Dear readers of the What’s New,
Pacific Buddhist Academy teachers and employees returned early from their summers for a professional development training in facilitating Community Conferences led by expert facilitators Dr. Lauren Abramson and Lauren Trout, the third in a series of Restorative Practices workshops for PBA educators made possible by generous grant funding from the Kosasa Foundation.
As Dr. Abramson explained, “Indigenous cultures have developed ways to deal with harm and conflict by […] bringing together everyone affected by a situation to sit in a circle and work through it with the guidance of an elder.” The Community Conferencing process finds its origins in these indigenous practices. Through extensive work with Australians David Moore and John McDonald, who consulted extensively with Maori colleagues in Aotearoa, Abramson and other practitioners refined the Community Conferencing process in Baltimore, Maryland, where it has been used since 1995.
“We feel that what has taken place in Baltimore is also a lesson for the country,” Abramson said. “That safe, fair and effective community-based justice is attainable for human beings of all ages, all ethnicities, at all socio-economic levels, provided they given an appropriate structure to handle situations themselves.”

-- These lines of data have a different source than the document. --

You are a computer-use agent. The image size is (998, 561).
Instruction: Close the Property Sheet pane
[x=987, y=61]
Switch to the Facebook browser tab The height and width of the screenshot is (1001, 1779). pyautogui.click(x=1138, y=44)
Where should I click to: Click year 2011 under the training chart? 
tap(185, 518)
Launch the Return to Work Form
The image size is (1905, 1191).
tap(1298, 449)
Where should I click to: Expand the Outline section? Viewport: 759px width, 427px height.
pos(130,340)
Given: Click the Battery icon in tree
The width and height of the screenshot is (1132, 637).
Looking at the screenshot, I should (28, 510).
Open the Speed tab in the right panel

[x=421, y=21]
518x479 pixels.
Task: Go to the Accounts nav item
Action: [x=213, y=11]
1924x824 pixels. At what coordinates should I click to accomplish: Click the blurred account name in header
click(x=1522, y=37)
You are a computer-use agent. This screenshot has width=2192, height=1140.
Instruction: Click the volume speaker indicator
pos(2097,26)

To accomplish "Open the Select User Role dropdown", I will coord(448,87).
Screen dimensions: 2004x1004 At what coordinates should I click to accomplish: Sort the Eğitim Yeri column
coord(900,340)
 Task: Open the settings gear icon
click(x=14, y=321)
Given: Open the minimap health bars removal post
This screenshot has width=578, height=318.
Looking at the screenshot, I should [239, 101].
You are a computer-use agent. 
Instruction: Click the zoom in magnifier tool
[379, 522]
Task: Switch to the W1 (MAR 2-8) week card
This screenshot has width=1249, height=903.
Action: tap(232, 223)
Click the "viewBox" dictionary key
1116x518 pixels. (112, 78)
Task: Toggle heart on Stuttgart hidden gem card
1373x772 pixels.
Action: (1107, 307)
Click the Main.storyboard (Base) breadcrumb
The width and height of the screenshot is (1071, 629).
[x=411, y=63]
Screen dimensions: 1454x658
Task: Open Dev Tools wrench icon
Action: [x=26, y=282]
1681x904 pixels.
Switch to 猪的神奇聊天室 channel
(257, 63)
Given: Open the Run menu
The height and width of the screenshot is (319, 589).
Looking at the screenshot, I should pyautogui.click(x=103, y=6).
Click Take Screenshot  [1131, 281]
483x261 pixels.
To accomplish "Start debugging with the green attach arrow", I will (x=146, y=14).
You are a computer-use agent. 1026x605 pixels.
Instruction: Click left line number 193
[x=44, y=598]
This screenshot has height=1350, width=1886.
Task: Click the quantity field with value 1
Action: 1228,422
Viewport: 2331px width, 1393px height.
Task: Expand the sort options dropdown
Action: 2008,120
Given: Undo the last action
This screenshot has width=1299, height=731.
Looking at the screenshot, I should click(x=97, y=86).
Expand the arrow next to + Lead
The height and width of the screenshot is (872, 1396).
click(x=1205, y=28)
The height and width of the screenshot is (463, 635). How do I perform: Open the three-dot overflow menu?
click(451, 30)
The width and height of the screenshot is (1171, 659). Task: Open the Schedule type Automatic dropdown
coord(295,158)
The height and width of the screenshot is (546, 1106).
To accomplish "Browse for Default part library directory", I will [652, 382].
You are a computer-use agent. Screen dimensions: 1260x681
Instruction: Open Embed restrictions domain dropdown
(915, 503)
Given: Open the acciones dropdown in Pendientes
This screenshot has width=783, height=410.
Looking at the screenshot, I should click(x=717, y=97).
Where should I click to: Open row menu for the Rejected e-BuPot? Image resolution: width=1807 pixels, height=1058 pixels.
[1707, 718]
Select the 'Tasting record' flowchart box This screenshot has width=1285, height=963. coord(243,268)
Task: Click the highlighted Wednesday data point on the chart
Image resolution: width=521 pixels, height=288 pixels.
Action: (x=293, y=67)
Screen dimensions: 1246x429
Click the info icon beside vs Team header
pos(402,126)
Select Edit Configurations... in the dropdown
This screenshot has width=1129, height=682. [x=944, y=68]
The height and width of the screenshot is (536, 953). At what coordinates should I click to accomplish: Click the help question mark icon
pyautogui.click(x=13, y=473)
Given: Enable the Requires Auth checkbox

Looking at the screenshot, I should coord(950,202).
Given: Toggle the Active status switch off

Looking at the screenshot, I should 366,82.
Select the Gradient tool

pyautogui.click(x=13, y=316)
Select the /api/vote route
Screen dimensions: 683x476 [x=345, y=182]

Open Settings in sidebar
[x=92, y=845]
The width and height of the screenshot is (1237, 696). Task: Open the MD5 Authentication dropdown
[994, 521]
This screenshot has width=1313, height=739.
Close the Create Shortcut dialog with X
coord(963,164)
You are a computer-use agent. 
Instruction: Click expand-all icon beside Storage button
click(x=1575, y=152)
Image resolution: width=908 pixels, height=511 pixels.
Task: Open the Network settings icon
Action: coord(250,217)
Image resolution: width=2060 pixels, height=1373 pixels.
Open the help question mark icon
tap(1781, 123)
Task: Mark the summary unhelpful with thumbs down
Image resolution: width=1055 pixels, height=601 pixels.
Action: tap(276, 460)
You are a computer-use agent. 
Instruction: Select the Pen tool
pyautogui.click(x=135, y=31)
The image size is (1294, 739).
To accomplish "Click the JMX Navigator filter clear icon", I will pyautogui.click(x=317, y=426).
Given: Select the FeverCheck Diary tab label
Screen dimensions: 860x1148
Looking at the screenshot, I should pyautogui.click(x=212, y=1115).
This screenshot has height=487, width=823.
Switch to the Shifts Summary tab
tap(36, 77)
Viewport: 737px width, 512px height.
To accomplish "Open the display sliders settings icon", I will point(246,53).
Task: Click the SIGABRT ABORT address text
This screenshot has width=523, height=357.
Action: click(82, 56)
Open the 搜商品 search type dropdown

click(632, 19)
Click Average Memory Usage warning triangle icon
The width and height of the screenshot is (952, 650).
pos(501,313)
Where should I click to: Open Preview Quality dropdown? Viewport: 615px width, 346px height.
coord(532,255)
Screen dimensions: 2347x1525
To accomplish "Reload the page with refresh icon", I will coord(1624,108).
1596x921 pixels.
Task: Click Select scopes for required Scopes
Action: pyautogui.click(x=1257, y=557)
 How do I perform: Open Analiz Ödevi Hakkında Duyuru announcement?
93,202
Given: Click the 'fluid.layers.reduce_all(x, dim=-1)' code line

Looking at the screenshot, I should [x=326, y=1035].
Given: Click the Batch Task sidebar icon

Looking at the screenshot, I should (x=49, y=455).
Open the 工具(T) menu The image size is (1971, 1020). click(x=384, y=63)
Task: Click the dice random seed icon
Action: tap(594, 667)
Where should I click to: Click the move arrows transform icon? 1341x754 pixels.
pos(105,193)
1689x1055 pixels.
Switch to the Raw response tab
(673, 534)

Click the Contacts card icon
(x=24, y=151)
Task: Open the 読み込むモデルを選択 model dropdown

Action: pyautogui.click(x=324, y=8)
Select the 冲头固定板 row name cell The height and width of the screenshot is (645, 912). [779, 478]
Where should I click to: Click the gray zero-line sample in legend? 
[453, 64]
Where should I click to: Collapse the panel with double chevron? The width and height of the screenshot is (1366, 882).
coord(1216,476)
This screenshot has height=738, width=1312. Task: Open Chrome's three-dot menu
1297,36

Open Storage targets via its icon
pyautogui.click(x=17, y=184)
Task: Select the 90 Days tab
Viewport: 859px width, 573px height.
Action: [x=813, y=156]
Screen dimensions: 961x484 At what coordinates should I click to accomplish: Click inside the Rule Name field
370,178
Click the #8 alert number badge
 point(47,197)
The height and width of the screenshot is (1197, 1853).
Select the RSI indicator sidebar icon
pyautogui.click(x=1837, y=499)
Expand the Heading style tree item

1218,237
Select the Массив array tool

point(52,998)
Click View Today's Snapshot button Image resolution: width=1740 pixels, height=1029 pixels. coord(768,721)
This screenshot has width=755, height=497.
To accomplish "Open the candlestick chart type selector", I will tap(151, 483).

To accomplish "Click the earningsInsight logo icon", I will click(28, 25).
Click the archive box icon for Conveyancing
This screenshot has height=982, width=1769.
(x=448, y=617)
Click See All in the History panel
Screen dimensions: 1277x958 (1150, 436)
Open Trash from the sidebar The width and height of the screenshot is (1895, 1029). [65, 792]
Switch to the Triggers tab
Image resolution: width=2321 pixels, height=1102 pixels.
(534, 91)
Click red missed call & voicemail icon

Though Community Conferencing is a robust enough social technology that it can be used in juvenile justice and human services settings, PBA educators were trained in a continuum of restorative practices over the past year that will inform our efforts at community building and resolving conflicts.
“We had our first trainings in the theory of restorative practices last winter,” said PBA Japanese sensei Loren Otake. “And we immediately began using Talking Circles as a core practice of our advisory sessions each Wednesday.”
“The Talking Circles really helped us refocus on giving our students voice again,” said science teacher Van Velasco. “I mean, so much of the pandemic learning environment involved teachers teaching to students who had muted mics and shut off cameras. During advisories, at the least, students joined us to share, in their own voices and with their faces on camera, what they were experiencing from home and at school.”
Though at PBA we have not witnessed or experienced behaviors requiring the intervention of the juvenile justice system, all young people are prone to mistakes, and conflict is a universal element of the human experience. It is our intent, as a community of educators, to equip our students and educators with the skills and social technologies to build and maintain community and to find solutions to conflicts using their emotional intelligence, empathy for others and belief in the value of the social harmony and repairing harm when it occurs.
It is my hope that the partnership we established with Dr. Lauren Abramson and Lauren Trout will endure through the coming year and beyond as we continue using the methods of restorative practice at PBA. I want to thank the Kosasa Foundation and the incredible team of educators at PBA for engaging in this professional learning opportunity.